Document start

Appl. Sci. 2024, 14(19), 8937; https://doi.org/10.3390/app14198937
Submission received: 5 September 2024 / Revised: 28 September 2024 / Accepted: 30 September 2024 / Published: 4 October 2024

Abstract

:
The advancement of deep learning techniques has significantly propelled the development of the continuous sign language recognition (cSLR) task. However, the spatial feature extraction of sign language videos in the RGB space tends to focus on the overall image information while neglecting the perception of traits at different granularities, such as eye gaze and lip shape, which are more detailed, or posture and gestures, which are more macroscopic. Exploring the efficient fusion of visual information of different granularities is crucial for accurate sign language recognition. In addition, applying a vanilla Transformer to sequence modeling in cSLR exhibits weak performance because specific video frames could interfere with the attention mechanism. These limitations constrain the capability to understand potential semantic characteristics. We introduce a feature fusion method for integrating visual features of disparate granularities and refine the metric of attention to enhance the Transformer’s comprehension of video content. Specifically, we extract CNN feature maps with varying receptive fields and employ a self-attention mechanism to fuse feature maps of different granularities, thereby obtaining multi-scale spatial features of the sign language framework. As for video modeling, we first analyze why the vanilla Transformer failed in cSLR and observe that the magnitude of the feature vectors of video frames could interfere with the distribution of attention weights. Therefore, we utilize the Euclidean distance among vectors to measure the attention weights instead of scaled-dot to enhance dynamic temporal modeling capabilities. Finally, we integrate the two components to construct the model MSF-ET (Multi-Scaled feature Fusion–Euclidean Transformer) for cSLR and train the model end-to-end. We perform experiments on large-scale cSLR benchmarks—PHOENIX-2014 and Chinese Sign Language (CSL)—to validate the effectiveness.

Document end

[Given instruction A]:
According to the sign language recognition abstract, what does the model use instead of scaled-dot to measure attention weights?
[Given instruction B]:
Continue the sign language recognition abstract from the point where it stops.
The listing that comes next is separate material, unrelated to the sign language abstract.

Rows start

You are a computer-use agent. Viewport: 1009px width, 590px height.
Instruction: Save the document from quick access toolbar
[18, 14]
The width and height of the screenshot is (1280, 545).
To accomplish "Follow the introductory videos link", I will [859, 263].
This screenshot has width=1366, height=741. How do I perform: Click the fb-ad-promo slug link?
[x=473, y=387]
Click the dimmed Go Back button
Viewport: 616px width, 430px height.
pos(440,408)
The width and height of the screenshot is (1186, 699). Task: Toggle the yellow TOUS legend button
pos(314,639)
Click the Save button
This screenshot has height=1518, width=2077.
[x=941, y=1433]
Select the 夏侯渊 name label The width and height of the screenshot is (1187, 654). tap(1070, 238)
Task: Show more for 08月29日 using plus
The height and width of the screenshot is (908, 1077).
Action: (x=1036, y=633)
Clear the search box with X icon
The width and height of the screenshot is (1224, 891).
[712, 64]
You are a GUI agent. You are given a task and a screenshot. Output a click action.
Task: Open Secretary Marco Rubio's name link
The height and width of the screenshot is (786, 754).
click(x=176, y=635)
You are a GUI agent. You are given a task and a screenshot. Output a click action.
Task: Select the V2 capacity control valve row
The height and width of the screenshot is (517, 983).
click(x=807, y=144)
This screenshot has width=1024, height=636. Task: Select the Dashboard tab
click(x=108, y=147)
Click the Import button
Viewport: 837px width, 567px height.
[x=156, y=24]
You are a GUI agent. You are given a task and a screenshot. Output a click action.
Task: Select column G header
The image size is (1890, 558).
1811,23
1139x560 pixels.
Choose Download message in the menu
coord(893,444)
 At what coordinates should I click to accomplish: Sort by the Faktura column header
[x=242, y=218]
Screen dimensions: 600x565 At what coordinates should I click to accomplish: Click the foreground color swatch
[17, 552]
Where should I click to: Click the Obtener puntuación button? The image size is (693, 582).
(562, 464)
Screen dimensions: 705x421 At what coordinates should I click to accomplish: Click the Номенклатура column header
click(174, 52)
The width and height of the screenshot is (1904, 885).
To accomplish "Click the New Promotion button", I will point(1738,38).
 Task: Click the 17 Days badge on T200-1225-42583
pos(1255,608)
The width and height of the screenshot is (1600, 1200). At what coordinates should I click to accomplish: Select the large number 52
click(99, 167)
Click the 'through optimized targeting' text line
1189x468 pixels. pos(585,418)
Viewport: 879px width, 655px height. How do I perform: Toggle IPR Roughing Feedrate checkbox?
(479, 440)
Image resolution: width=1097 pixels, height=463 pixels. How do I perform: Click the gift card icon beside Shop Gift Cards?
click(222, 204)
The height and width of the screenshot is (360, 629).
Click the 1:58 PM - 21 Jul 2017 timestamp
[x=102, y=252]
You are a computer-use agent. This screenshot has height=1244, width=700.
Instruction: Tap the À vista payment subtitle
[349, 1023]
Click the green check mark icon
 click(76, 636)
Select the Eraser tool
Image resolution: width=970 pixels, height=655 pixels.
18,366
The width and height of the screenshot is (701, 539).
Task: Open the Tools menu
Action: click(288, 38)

Rows end

[Written response A]:
It uses the Euclidean distance among vectors.

[Written response B]:
1. Introduction

Sign language serves as a natural and primary means of communication for hearing-impaired individuals, enabling them to convey complex concepts and emotions. The continuous sign language recognition (cSLR) task aims at converting sign videos into a sequence of glosses, and it involves extracting spatial features and interpreting temporal sequences [1]. Therefore, most cSLR model architectures incorporate a convolutional neural network (CNN)-based visual module for spatial analysis and a recurrent neural network (RNN)-based sequential module for temporal sequence interpretation to acquire comprehensive contextual information [2,3,4,5,6].
The semantic information conveyed through sign language is not solely reflected in hand gestures, but also encompasses high-level semantic features such as body posture, subtle facial expressions, lip movements, and eye gaze [7,8]. Thus, the representation of semantic features in sign language videos is multi-scale, making it crucial to comprehensively extract and integrate spatial features of different granularities. On the other hand, the lack of boundary annotations in prevalent datasets, which only provide gloss word annotations, poses a significant challenge to continuous sign language recognition. Therefore, cSLR is regarded as a weakly supervised learning technique [9]. Additionally, aligning extended sign videos with glosses adds to the complexity [10]. Hence, it can be observed that multi-scale perception of spatial features in continuous sign language gestures and temporal modeling of video sequences are crucial for improving recognition accuracy.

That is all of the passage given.